Con los siglos, la fecha se fue transformando: del amor romántico al amor idealizado, del gesto íntimo al consumo masivo. Hoy, en plena era digital y con la inteligencia artificial integrada en nuestra cotidianeidad, la pregunta ya no es solo a quién amamos, sino cómo nos vinculamos.

Vivimos en un estado de hiperconexión, pero no siempre con disponibilidad emocional. Los chats son constantes y las respuestas rápidas, acumulamos estímulos y, sin embargo, el encuentro profundo muchas veces se posterga. La IA puede redactar mensajes, sugerir respuestas e incluso simular compañía, pero hay algo que todavía no puede hacer: sentir.
Amar sigue siendo un acto humano. Incierto, imperfecto, a veces torpe. Y justamente por eso, real.
Desde la neurociencia sabemos que el vínculo requiere tiempo, presencia y seguridad emocional. La oxitocina, la hormona del apego, no se activa con un «me gusta» ni con respuestas automatizadas, sino con el contacto genuino, la escucha activa y la coherencia entre lo que se dice y lo que se hace.
Tal vez este 14 de febrero no se trate de cumplir con un mandato social, sino de revisar cómo estamos habitando nuestros vínculos.

Algunas ideas para este día:
- Priorizar el bienestar propio: regalarnos tiempo, descanso o una experiencia que aporte serenidad.
- Revisar los vínculos digitales: observar si existe mucha comunicación pero poca conexión real.
- Sostener conversaciones honestas, aunque no sean perfectas.
- Practicar el amor propio sin pretensiones: mejorar hábitos de salud, respetar el propio descanso y aprender a poner límites claros.
- Recordar que estar en pareja no garantiza la conexión, así como la soltería no es sinónimo de vacío.
En un mundo donde la inteligencia artificial optimiza procesos, el amor sigue siendo lo único que no puede programarse.
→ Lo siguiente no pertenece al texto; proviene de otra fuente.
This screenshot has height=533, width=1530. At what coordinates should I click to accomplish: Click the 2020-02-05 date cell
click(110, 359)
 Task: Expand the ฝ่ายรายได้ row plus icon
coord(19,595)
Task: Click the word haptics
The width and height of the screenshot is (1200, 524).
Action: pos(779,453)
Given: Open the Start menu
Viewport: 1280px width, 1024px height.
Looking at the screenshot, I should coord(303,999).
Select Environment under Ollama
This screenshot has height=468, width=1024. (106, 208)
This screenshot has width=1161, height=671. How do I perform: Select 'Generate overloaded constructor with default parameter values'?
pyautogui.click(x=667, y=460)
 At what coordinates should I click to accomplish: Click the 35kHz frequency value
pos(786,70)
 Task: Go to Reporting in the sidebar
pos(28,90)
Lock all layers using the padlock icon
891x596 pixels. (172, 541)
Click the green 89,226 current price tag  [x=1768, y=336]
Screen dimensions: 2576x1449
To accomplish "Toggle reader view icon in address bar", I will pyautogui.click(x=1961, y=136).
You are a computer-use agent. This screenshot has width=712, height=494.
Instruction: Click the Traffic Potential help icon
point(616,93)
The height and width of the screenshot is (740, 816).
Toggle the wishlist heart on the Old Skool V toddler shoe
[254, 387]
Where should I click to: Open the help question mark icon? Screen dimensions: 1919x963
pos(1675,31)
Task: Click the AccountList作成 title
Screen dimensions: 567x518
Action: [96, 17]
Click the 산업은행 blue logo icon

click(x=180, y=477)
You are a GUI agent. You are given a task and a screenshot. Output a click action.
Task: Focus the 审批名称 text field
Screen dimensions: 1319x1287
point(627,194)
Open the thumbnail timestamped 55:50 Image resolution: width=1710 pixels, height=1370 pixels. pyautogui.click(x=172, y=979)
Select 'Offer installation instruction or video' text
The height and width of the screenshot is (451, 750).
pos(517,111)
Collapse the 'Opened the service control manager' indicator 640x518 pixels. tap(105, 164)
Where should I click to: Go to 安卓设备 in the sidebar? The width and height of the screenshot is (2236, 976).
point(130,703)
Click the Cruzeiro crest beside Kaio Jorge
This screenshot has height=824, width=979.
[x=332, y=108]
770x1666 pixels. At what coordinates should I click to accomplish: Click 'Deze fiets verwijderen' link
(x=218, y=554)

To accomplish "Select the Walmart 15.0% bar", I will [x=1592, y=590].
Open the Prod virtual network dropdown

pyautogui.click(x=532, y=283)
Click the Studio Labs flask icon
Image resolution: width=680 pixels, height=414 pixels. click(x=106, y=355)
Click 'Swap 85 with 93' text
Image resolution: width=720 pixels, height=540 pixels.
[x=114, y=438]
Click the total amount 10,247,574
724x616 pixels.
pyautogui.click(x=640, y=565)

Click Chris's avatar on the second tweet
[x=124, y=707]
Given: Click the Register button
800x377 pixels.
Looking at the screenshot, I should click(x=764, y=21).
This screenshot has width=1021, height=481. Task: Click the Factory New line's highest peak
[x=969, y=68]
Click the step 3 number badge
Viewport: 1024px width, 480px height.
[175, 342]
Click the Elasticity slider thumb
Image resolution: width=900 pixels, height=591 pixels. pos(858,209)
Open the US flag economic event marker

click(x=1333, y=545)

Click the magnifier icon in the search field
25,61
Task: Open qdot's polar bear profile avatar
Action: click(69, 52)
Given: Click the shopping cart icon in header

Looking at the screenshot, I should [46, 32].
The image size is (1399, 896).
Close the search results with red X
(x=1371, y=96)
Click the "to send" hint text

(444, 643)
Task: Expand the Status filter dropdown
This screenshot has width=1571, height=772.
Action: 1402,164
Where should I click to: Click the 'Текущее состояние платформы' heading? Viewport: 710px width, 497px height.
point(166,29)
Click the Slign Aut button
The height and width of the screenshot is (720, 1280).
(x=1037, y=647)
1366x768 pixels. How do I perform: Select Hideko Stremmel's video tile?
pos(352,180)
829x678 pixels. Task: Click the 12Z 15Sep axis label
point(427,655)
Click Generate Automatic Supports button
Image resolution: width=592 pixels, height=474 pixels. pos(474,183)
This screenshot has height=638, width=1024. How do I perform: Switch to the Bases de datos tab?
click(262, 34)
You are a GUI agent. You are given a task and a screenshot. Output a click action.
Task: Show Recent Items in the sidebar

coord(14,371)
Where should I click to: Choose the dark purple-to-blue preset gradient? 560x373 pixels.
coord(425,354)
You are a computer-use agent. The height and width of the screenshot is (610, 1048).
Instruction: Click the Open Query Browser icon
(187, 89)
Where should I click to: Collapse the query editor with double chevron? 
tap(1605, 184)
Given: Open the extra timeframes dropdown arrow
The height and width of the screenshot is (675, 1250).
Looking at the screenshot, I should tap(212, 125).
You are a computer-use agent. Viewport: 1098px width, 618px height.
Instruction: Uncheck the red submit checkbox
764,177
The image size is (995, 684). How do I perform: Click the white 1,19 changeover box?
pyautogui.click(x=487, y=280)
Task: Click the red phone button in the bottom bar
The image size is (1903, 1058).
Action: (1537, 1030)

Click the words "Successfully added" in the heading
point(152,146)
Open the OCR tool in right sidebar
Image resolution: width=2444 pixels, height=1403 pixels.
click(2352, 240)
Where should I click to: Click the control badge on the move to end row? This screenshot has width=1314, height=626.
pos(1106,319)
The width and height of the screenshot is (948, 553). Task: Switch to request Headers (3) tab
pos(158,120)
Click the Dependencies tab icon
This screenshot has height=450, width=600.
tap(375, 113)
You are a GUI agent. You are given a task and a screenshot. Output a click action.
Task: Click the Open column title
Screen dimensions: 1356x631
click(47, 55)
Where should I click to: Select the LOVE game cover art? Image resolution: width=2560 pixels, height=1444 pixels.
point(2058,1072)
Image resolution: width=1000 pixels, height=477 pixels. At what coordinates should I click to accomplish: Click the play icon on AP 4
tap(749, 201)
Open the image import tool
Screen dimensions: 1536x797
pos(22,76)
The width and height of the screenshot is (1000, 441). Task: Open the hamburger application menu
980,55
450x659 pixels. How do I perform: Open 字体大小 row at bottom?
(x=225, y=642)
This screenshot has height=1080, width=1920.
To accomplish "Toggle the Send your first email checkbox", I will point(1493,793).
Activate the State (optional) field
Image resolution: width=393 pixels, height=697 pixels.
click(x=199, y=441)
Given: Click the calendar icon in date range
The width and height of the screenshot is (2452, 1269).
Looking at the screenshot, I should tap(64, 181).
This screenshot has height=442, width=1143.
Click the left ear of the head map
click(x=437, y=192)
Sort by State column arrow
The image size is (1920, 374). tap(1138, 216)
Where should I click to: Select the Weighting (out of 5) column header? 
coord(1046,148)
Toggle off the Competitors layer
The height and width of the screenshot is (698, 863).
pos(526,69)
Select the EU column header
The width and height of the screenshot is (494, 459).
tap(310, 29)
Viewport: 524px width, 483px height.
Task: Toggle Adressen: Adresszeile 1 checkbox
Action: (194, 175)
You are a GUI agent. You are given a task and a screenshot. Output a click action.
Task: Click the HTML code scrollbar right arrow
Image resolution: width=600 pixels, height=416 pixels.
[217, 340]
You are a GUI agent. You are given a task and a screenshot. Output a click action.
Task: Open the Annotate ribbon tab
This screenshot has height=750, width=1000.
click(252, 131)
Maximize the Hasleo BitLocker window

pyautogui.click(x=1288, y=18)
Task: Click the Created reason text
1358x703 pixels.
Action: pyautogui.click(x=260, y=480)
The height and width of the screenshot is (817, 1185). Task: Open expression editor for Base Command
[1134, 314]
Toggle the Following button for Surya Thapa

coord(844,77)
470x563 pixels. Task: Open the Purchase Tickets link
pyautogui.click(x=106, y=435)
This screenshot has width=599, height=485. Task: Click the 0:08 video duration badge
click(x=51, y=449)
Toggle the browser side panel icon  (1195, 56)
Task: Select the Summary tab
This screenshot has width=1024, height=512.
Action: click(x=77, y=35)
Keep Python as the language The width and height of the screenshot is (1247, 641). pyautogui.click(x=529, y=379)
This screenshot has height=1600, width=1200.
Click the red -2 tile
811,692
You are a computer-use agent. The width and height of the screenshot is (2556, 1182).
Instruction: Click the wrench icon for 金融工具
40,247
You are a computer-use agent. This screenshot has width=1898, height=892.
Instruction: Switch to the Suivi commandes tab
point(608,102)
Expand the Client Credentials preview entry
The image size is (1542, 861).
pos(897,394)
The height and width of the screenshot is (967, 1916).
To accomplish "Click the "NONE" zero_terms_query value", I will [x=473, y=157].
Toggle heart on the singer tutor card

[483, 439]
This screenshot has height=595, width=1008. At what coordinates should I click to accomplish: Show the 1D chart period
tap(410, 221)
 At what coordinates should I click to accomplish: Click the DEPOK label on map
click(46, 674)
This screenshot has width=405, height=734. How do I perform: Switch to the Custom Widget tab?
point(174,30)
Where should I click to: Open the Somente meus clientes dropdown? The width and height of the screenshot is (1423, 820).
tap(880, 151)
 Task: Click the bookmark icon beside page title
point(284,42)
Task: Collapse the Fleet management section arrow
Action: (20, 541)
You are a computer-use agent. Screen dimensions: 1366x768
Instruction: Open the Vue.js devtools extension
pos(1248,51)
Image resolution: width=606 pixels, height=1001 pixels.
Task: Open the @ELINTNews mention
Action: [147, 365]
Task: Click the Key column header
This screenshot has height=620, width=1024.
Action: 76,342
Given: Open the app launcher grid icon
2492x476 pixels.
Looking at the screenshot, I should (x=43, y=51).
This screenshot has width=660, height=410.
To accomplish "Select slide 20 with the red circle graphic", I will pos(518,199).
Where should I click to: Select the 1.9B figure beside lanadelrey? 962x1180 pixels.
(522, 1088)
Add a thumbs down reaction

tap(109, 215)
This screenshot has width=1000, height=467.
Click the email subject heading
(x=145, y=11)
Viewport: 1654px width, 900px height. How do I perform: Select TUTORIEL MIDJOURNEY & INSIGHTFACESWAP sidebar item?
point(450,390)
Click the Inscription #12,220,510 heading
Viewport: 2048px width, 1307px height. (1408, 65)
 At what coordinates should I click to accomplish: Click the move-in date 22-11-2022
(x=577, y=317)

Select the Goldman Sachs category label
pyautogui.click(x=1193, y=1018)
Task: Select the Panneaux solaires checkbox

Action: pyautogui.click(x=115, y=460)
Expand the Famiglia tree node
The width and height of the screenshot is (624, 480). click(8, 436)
No hay algoritmo para la ternura ni atajo para la intimidad emocional.
Quizás amar hoy sea animarnos a bajar el ritmo, a sentir sin filtros y a elegir vínculos donde podamos mostrar nuestra humanidad, en lugar de versiones editadas de quienes somos.
Este 14 de febrero, más allá de con quién se comparta, la invitación es simple y profunda: ¿Cómo estamos amando… y cómo nos estamos dejando amar en esta era?